Records provided:
- Opening Delimiter -
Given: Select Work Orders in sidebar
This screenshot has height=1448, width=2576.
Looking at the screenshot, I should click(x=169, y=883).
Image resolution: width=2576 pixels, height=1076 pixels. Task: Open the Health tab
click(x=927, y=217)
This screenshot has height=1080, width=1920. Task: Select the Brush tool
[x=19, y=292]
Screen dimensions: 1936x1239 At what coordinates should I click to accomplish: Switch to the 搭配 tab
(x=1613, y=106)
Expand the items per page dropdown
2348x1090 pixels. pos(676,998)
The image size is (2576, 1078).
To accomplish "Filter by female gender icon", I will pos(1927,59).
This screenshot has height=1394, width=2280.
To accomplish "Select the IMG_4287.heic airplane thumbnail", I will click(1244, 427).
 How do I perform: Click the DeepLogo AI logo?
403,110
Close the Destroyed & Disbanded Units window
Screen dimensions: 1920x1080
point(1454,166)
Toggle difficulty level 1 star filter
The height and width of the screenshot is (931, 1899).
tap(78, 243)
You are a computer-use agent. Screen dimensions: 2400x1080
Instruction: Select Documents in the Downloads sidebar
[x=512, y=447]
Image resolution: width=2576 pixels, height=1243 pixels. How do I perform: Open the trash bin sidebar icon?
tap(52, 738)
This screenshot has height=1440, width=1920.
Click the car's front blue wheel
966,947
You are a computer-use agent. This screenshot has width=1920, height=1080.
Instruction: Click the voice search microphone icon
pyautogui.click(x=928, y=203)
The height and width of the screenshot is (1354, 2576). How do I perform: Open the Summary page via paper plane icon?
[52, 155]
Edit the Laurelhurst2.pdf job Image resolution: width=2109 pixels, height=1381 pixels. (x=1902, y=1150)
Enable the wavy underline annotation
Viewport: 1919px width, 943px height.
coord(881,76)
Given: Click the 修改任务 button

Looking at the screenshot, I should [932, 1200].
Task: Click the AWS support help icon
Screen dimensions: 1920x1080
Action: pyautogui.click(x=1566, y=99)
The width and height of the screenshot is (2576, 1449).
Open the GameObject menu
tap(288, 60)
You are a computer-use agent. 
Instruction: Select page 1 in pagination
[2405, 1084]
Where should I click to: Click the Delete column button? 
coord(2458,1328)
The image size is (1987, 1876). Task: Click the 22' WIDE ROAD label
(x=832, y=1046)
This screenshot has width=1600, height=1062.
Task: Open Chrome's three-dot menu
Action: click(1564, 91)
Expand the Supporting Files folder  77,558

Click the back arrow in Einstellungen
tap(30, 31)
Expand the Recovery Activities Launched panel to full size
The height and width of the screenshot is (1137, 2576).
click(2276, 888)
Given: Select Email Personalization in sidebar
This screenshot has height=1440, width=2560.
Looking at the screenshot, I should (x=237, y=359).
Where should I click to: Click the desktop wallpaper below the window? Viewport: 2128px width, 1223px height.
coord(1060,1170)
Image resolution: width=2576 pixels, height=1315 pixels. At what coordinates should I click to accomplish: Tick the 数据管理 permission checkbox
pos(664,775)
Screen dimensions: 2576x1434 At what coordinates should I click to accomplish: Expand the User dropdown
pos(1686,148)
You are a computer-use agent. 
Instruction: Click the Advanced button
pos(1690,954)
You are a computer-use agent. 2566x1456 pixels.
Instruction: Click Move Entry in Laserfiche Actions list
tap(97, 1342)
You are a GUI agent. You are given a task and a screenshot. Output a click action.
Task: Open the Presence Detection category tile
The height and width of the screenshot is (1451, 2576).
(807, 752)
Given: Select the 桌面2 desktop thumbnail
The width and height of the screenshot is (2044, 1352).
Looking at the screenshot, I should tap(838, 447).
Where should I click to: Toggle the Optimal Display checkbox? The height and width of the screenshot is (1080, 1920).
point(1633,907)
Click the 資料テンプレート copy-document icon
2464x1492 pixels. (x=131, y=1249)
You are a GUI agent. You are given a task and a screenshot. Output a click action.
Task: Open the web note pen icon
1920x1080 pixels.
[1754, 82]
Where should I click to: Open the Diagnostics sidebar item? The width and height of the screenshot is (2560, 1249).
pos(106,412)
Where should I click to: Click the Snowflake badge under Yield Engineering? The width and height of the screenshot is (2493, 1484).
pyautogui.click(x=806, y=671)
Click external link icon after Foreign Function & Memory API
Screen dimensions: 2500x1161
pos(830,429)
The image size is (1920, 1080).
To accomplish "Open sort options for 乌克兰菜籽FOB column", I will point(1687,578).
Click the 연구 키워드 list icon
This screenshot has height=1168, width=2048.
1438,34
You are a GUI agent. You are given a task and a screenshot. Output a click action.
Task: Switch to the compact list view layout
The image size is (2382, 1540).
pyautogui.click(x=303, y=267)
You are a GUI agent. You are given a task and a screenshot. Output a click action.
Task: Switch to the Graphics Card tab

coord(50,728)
- Closing Delimiter -
Task description: For every line in the data above that has the string "will", return that line.

Response:
To accomplish "Filter by female gender icon", I will pos(1927,59).
To accomplish "Select the IMG_4287.heic airplane thumbnail", I will click(1244, 427).
To accomplish "Open sort options for 乌克兰菜籽FOB column", I will point(1687,578).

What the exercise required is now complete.